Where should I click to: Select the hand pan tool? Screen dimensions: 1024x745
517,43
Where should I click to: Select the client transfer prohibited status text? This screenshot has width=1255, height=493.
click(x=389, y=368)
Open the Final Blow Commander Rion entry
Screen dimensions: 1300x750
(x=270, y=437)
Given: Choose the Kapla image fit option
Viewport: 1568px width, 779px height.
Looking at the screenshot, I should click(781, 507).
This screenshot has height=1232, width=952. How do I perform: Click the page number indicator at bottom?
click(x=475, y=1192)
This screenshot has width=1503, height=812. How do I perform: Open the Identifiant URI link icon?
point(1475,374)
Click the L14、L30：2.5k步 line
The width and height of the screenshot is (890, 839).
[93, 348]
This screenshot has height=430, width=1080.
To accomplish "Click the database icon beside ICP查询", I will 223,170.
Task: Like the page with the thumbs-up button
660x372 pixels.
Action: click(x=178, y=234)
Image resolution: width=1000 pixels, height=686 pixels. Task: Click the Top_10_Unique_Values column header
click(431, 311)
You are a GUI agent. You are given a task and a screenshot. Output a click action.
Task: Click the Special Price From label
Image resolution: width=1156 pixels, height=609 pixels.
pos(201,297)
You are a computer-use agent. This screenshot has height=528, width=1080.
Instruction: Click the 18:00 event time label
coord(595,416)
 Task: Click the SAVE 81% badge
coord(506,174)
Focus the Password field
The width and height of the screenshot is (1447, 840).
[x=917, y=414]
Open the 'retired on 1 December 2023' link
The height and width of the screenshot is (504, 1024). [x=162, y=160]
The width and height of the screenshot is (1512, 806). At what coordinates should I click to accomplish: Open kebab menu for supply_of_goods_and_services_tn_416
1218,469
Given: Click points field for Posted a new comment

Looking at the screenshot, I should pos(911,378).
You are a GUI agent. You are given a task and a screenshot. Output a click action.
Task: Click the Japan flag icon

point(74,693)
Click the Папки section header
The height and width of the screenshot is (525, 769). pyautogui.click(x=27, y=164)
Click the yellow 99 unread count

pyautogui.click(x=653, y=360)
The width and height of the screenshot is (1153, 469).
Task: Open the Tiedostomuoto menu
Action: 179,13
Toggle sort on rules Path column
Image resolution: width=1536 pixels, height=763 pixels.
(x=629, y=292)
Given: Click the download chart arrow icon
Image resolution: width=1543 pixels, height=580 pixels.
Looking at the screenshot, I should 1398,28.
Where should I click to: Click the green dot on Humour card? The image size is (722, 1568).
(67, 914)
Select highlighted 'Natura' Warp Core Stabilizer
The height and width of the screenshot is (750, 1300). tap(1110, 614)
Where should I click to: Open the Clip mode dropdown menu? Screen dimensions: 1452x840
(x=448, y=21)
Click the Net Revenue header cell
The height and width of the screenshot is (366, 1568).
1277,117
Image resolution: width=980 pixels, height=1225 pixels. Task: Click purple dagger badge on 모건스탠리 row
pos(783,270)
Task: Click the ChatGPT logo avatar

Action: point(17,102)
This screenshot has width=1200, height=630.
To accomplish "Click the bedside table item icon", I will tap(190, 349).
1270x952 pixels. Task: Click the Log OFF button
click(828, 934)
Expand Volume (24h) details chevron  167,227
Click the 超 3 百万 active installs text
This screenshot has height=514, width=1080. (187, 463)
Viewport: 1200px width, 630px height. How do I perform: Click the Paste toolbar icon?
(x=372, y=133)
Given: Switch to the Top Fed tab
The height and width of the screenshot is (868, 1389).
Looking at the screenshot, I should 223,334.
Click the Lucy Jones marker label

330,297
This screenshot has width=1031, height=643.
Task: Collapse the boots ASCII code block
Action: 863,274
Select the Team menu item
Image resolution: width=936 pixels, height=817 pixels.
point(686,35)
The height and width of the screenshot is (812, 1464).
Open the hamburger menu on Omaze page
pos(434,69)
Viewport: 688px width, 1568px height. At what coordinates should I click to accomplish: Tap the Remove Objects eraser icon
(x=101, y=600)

> Task to carry out: Produce an exact copy of every entry above.

> Solution to this exercise:
Where should I click to: Select the hand pan tool? Screen dimensions: 1024x745
517,43
Where should I click to: Select the client transfer prohibited status text? This screenshot has width=1255, height=493.
click(x=389, y=368)
Open the Final Blow Commander Rion entry
Screen dimensions: 1300x750
(x=270, y=437)
Given: Choose the Kapla image fit option
Viewport: 1568px width, 779px height.
Looking at the screenshot, I should click(781, 507).
This screenshot has height=1232, width=952. How do I perform: Click the page number indicator at bottom?
click(x=475, y=1192)
This screenshot has width=1503, height=812. How do I perform: Open the Identifiant URI link icon?
point(1475,374)
Click the L14、L30：2.5k步 line
The width and height of the screenshot is (890, 839).
[93, 348]
This screenshot has height=430, width=1080.
To accomplish "Click the database icon beside ICP查询", I will 223,170.
Task: Like the page with the thumbs-up button
660x372 pixels.
Action: click(x=178, y=234)
Image resolution: width=1000 pixels, height=686 pixels. Task: Click the Top_10_Unique_Values column header
click(431, 311)
You are a GUI agent. You are given a task and a screenshot. Output a click action.
Task: Click the Special Price From label
Image resolution: width=1156 pixels, height=609 pixels.
pos(201,297)
You are a computer-use agent. This screenshot has height=528, width=1080.
Instruction: Click the 18:00 event time label
coord(595,416)
 Task: Click the SAVE 81% badge
coord(506,174)
Focus the Password field
The width and height of the screenshot is (1447, 840).
[x=917, y=414]
Open the 'retired on 1 December 2023' link
The height and width of the screenshot is (504, 1024). [x=162, y=160]
The width and height of the screenshot is (1512, 806). At what coordinates should I click to accomplish: Open kebab menu for supply_of_goods_and_services_tn_416
1218,469
Given: Click points field for Posted a new comment

Looking at the screenshot, I should pos(911,378).
You are a GUI agent. You are given a task and a screenshot. Output a click action.
Task: Click the Japan flag icon

point(74,693)
Click the Папки section header
The height and width of the screenshot is (525, 769). pyautogui.click(x=27, y=164)
Click the yellow 99 unread count

pyautogui.click(x=653, y=360)
The width and height of the screenshot is (1153, 469).
Task: Open the Tiedostomuoto menu
Action: 179,13
Toggle sort on rules Path column
Image resolution: width=1536 pixels, height=763 pixels.
(x=629, y=292)
Given: Click the download chart arrow icon
Image resolution: width=1543 pixels, height=580 pixels.
Looking at the screenshot, I should 1398,28.
Where should I click to: Click the green dot on Humour card? The image size is (722, 1568).
(67, 914)
Select highlighted 'Natura' Warp Core Stabilizer
The height and width of the screenshot is (750, 1300). tap(1110, 614)
Where should I click to: Open the Clip mode dropdown menu? Screen dimensions: 1452x840
(x=448, y=21)
Click the Net Revenue header cell
The height and width of the screenshot is (366, 1568).
1277,117
Image resolution: width=980 pixels, height=1225 pixels. Task: Click purple dagger badge on 모건스탠리 row
pos(783,270)
Task: Click the ChatGPT logo avatar

Action: point(17,102)
This screenshot has width=1200, height=630.
To accomplish "Click the bedside table item icon", I will tap(190, 349).
1270x952 pixels. Task: Click the Log OFF button
click(828, 934)
Expand Volume (24h) details chevron  167,227
Click the 超 3 百万 active installs text
This screenshot has height=514, width=1080. (187, 463)
Viewport: 1200px width, 630px height. How do I perform: Click the Paste toolbar icon?
(x=372, y=133)
Given: Switch to the Top Fed tab
The height and width of the screenshot is (868, 1389).
Looking at the screenshot, I should 223,334.
Click the Lucy Jones marker label

330,297
This screenshot has width=1031, height=643.
Task: Collapse the boots ASCII code block
Action: 863,274
Select the Team menu item
Image resolution: width=936 pixels, height=817 pixels.
point(686,35)
The height and width of the screenshot is (812, 1464).
Open the hamburger menu on Omaze page
pos(434,69)
Viewport: 688px width, 1568px height. At what coordinates should I click to accomplish: Tap the Remove Objects eraser icon
(x=101, y=600)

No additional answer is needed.